ТЕКСТ ДЛЯ ЧТЕНИЯ:
......
Все мифологическое, сверхъестественное, всякое вмешательство высших сил в жизнь людей Фукидид игнорирует в своем труде. Не прибегает он также и к рационализированию мифов. Мы видели, что Геродот для объяснения исторических явлений привлекал оракулы и предсказания, а основную закономерность исторических явлений видел в предопределении, роке, зависти богов и т. д. Фукидид также говорит о судьбе, tyche, но под этим словом он понимает просто случай, не поддающийся точному расчету.
Фукидид не только никогда не ссылается на оракулы и предсказания, но в его труде можно найти ряд иронических замечаний по этому поводу. Например, в 28-й главе II книги он, по образцу старых историков, сообщает: «В новолуние солнце после полудня затмилось», но прибавляет к этому: «Как оказывается, только тогда это и возможно». В одном месте Фукидид даже прямо полемизирует с людьми, верующими в предсказания (V, 103, 2): «Не уподобляйтесь большинству людей, которые, имея еще возможность спастись человеческими средствами. . . обращаются к гаданию, предсказаниям и к прочим

623

подобным вещам, которые, внушая надежду, ведут к гибели». Никаких замечаний о вмешательстве богов в жизнь отдельных людей и государств в работе Фукидида не содержится.
Говоря о методе Фукидида, необходимо отметить еще следующее. Фукидид ставит себе две цели: 1) точно установить самые факты войны и 2) выяснить ее причины. Мы видели, как тщательно и критически Фукидид отбирает и проверяет сообщаемые им факты. Что же касается причин войны, то Фукидид считает достаточным привести аргументацию каждого из борющихся государств или партий, выдвигавшуюся ими публично. Фукидид никогда не сообщает читателю своей точки зрения и никаких выводов не делает. Он приводит доводы за и против, предоставляя читателю быть судьей (это не значит, конечно, что автор, группируя надлежащим образом доводы и факты, не подготовляет этого решения читателя). Это в общем - метод Геродота, но перенесенный из области фактов в область причин. Если Геродот приводил все версии, предоставляя самому читателю установить, как было на самом деле, то Фукидид в области фактов дает окончательный вывод сам, а для выяснения причин прибегает к методу Геродота.
......
ИСХОДНЫЕ ДАННЫЕ:
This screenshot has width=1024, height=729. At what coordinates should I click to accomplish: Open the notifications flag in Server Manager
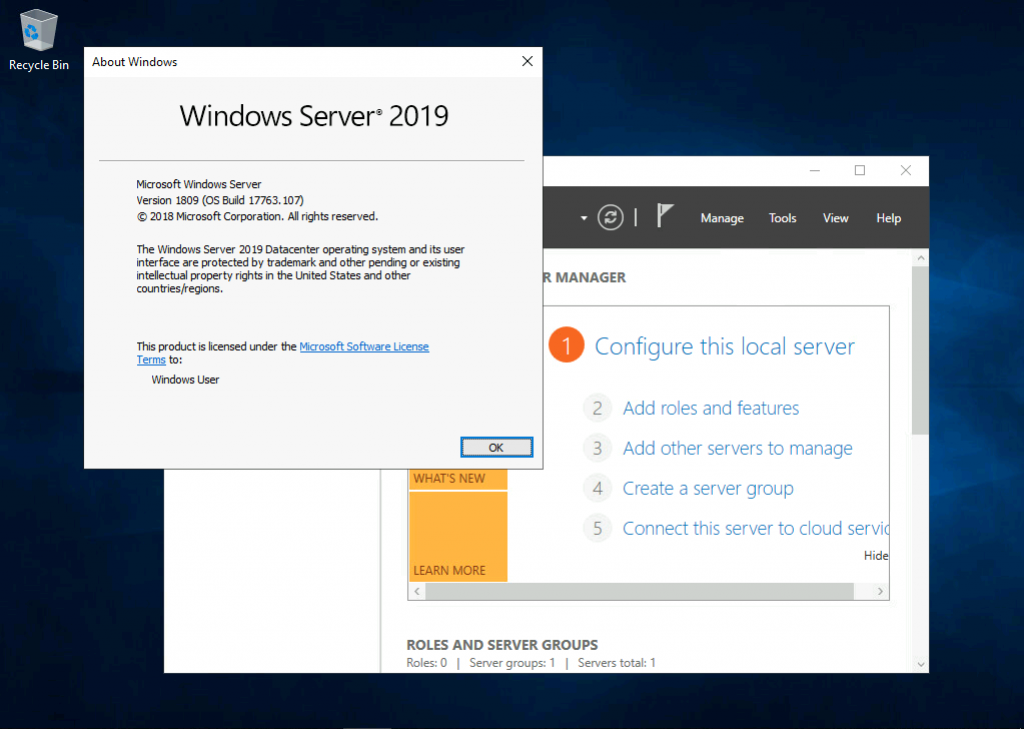tap(663, 217)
......
ЗАДАНИЯ ДЛЯ ВЫПОЛНЕНИЯ:
1. Пожалуйста, изложите текст о методе Фукидида в двух предложениях.
2. Напишите продолжение текста о методе Фукидида, начиная после его последнего предложения.

ОТВЕТЫ:
1. Фукидид обходит в своем труде все мифологическое и сверхъестественное, не ссылается на оракулы и предсказания, иронизирует над ними и под судьбой понимает просто случай, не поддающийся точному расчету. Он стремится точно установить факты войны и выяснить ее причины: факты он тщательно проверяет и делает по ним окончательный вывод сам, а для выяснения причин, подобно Геродоту, приводит публичные доводы каждой из сторон, оставляя читателю роль судьи.

2.
Речи у Фукидида

Различные доводы pro и contra противопоставляются друг другу в речах, которые Фукидид вкладывает в уста политических деятелей. Эти речи не соответствуют исторической действительности. Он сам предупреждает читателя об этом: «Что касается речей, произнесенных отдельными лицами или в пору приготовления к войне или во время уже самой войны, то для меня трудно было запомнить сказанное в этих речах со всею точностью, - как то, что я слышал сам, так и то, что передавали мне с разных сторон другие. Речи составлены у меня так, как, по моему мнению, каждый оратор, сообразуясь всегда с обстоятельствами данного момента, скорее всего мог говорить о настоящем положении дел, причем я держался возможно ближе общего смысла действительно сказанного» (I, 22). Таким образом, Фукидид никого не вводит в заблуждение.
Речи Фукидида построены по всем правилам античной риторики: вступление, изложение с расчленением и краткий вывод. Иногда речи Фукидида принимают форму диалога, участники которого высказывают противоположные точки зрения (прообразом их являются отчасти судебные речи, отчасти аттическая трагедия). Речи играют большую роль в структуре труда Фукидида. Как мы видели, повествование ведется у него по сезонам, что препятствует выводам и обобщениям хода исторического процесса. Эти выводы и обобщения он делает часто в речах.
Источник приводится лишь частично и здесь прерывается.